-- Document excerpt follows --
Several years ago I had young couple in my office for premarital counseling and I asked them to read this passage from Ephesians 5 together.  I noticed that when it came to the part about women “submitting”, the young woman refused to read any further.  When I asked her why, she looked straight at me and said through clenched teeth, “I hate that verse, and you will not read that at my wedding!”  

As I got to know this couple over the course of our meetings together, I discovered that this young woman grew up in a family in which her father used Eph. 5:22 as a kind of spiritual club that he used to beat her mother into submission with.  It was a very sad tale of anger, dysfunction, and spiritual abuse.  I assured her that what she grew up with was NOT what the Apostle Paul intended nor what the Bible actually teaches about submission and authority.  It took a lot of time, discussion, and prayer for her to come to see the beauty of God’s plan for a man and a woman in marriage.

In the passage above, the Apostle Paul places the issue of husbands and wives in the context of his teaching on what it means to live according to the Spirit.  Many people read Ephesians 5 and think that Paul changes the subject when he begins to talk about marriage, but it is actually part of the larger discourse on the spiritual life.  In other words, Paul is telling us that if we are filled with the Holy Spirit, and if we live according to the Spirit, then this is what a marriage should look like!

If we want to truly understand what the Bible is teaching here, the place to begin is with the command to be filled with the Spirit (Eph. 5:18b) and the command to submit to one another out of reverence for Christ (Eph. 5:21).  These two commands provide the all important context for what the Bible has to say about male and female roles in marriage.  If we get the context wrong, we can be sure that we will get the application of the rest of the passage wrong.  

We have to start with the premise that only when two people are filled with the Holy Spirit and mutually submitted in reverence to Christ Jesus, are they ready to grasp and apply the Biblical model of marriage.

There is no denying that the Bible teaches a clear difference in gender roles.  The man and the woman are not described as having exactly the same role in a marriage.  This is not sexist, this is just true.  When it comes to the “S” word (submission), the Bible does indeed teach that men are given authority over their wives by God.
-- Document excerpt concluded --
= Task instructions =
1. In the text on Ephesians 5 and marriage, which two commands are said to provide the context for what the Bible says about male and female roles in marriage?
2. Pick up the text on Ephesians 5 and marriage right after its final sentence and keep writing in the same voice.
-- Extracted data follows --
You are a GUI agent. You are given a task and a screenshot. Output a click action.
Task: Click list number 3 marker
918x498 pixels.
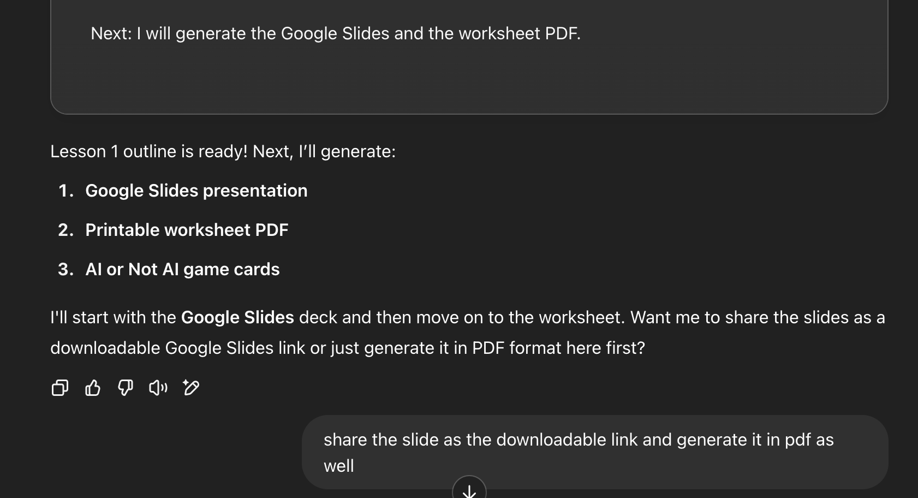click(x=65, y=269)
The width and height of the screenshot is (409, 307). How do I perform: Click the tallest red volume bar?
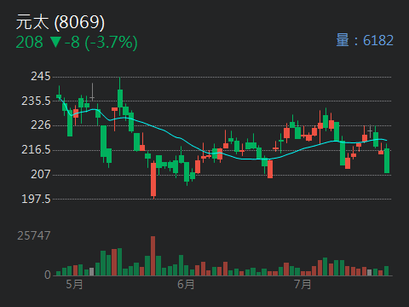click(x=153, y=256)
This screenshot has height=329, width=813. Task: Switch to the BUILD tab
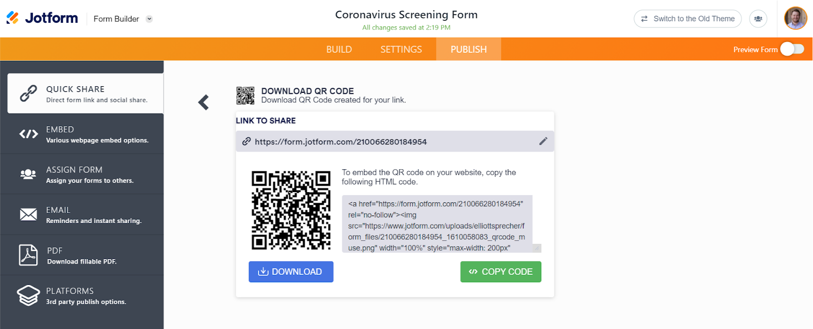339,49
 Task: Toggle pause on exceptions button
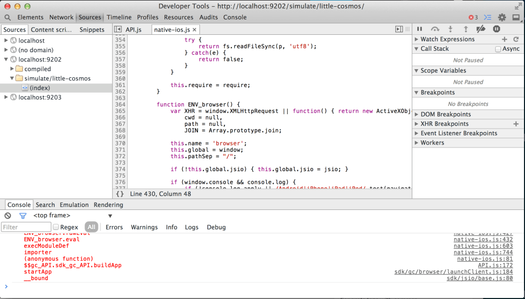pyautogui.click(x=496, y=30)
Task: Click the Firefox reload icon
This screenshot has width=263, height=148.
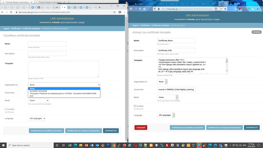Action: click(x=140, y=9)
-- Extracted data concluded --
-- Extracted data follows --
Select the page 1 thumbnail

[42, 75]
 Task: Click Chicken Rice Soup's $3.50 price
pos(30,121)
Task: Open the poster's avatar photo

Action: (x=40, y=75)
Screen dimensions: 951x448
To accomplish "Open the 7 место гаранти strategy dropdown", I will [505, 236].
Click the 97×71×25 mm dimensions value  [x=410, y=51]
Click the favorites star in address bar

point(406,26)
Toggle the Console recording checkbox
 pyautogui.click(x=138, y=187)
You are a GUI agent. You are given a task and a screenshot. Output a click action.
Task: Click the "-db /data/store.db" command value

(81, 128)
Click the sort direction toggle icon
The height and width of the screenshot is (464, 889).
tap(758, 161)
-- Extracted data concluded --
-- Extracted data follows --
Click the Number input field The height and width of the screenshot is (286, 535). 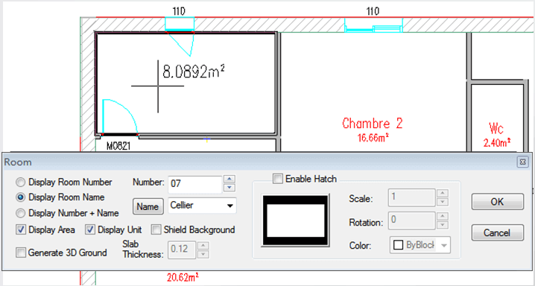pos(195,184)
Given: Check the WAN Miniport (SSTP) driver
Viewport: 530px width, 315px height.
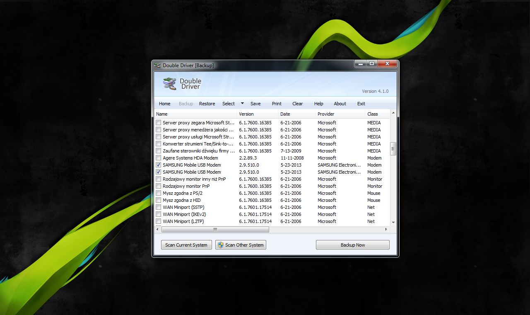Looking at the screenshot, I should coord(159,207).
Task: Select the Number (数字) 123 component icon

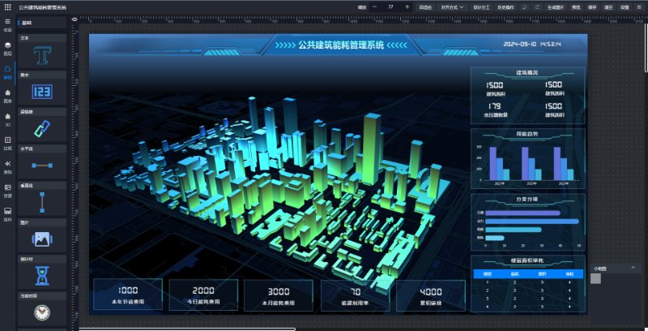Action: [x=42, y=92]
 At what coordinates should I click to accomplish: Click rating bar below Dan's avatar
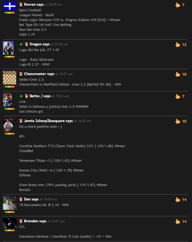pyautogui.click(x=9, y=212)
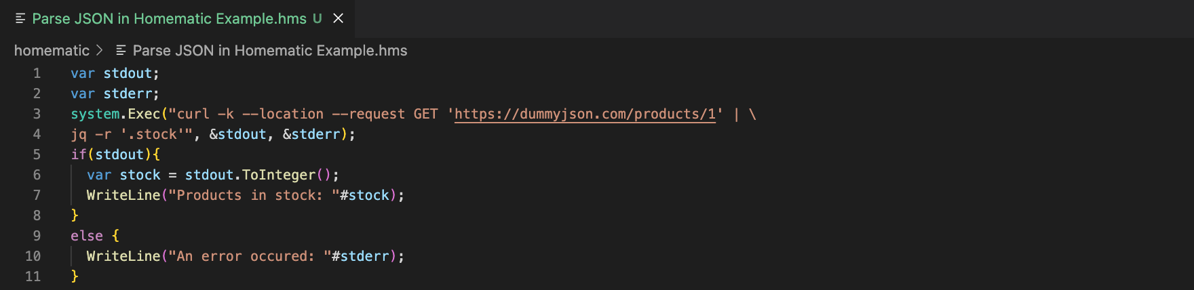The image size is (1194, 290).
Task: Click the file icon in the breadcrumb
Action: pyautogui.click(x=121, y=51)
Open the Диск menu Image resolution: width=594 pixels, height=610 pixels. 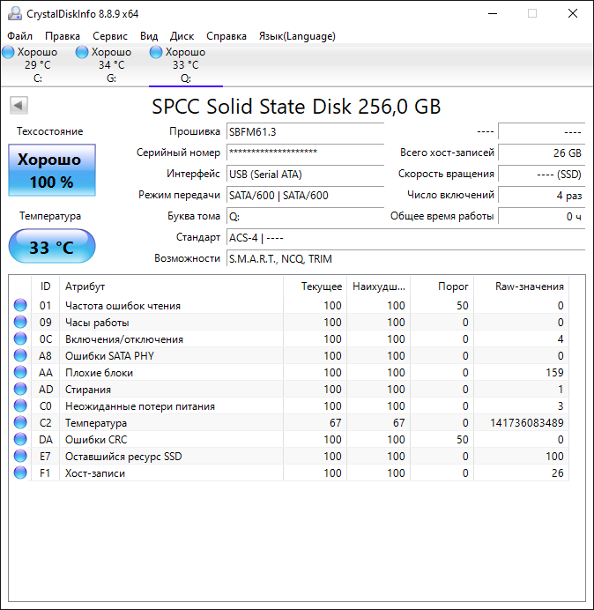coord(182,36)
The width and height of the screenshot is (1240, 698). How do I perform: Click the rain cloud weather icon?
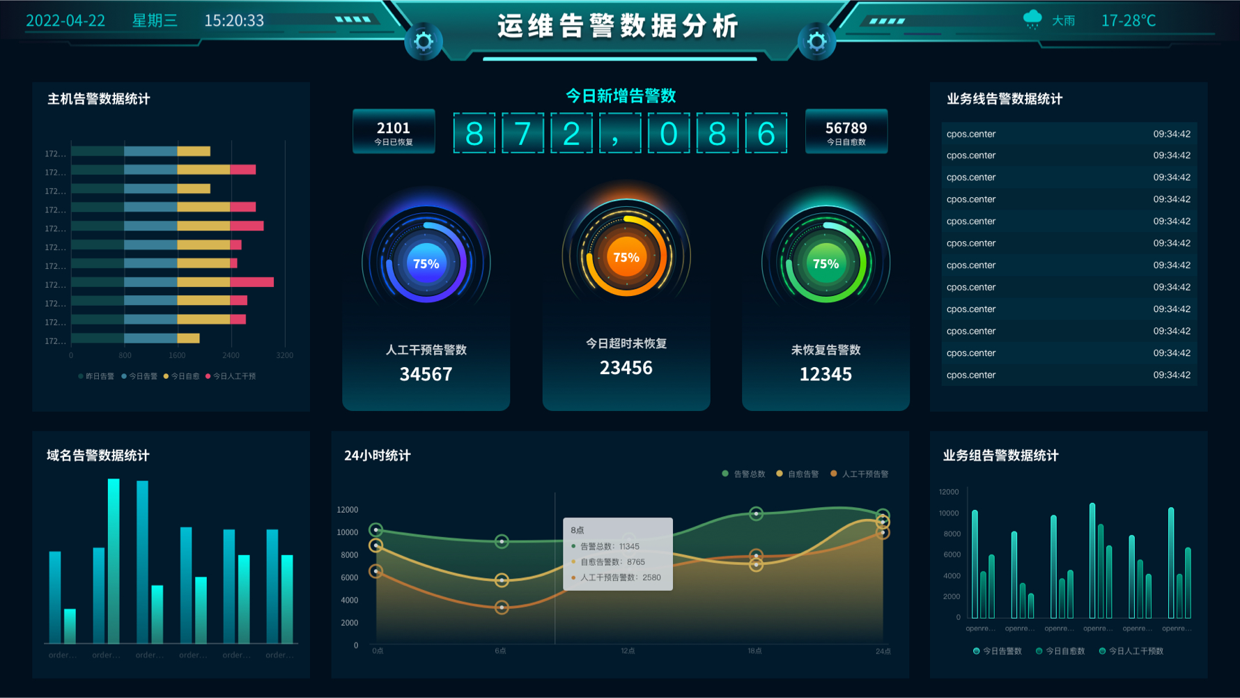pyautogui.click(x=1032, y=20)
-- Extracted data concluded --
= Answer set =
1. The command to be filled with the Spirit (Eph. 5:18b) and the command to submit to one another out of reverence for Christ (Eph. 5:21).

2.
Most people make the common mistake of thinking that this passage is talking about who has all of the power in the relationship.  However, when the Bible talks about “male authority and headship”, it is not referring to our cultural understanding of authority where the one in authority uses his/her power to elevate themselves and to assert their own rights.  But in the Bible, authority is only ever given for one purpose - to be used in self-sacrifice and service for the good of the other person!  

The ultimate example of this is of course Jesus Christ (who is called the bridegroom and we are His bride).  Jesus has ultimate authority and power in all of creation. yet He does not use it to force us into submission.  No, He gives up His own divine rights and sacrifices Himself so that we might be blessed!  

 In your relationships with one another, have the same mindset as Christ Jesus; Who, being in very nature God, did not consider equality with God something to be used to his own advantage; rather, he made himself nothing by taking the very nature of a servant, being made in human likeness.  And being found in appearance as a man, he humbled himself by becoming obedient to death—even death on a cross!   - Philippians 2:5-8

Wives - you have been called by God to respect and submit to the man God has joined you to.  He needs your loving respect more than you know, every man desperately wants to know that his wife believes in him.  You must ask yourselves; how can I respect my husband?  How can I let him know that he is “my man”?  

Husbands - you have been given authority by God, but it is given for the purpose of serving and blessing your wife and your family.  You are never to use your God-given authority to get your own way or demand your rights.  You are to lay your very life down for the good of those God has called you to love and serve as a spiritual leader.  You must ask yourselves; how can I give myself up for my wife?  How can I put her needs ahead of my own?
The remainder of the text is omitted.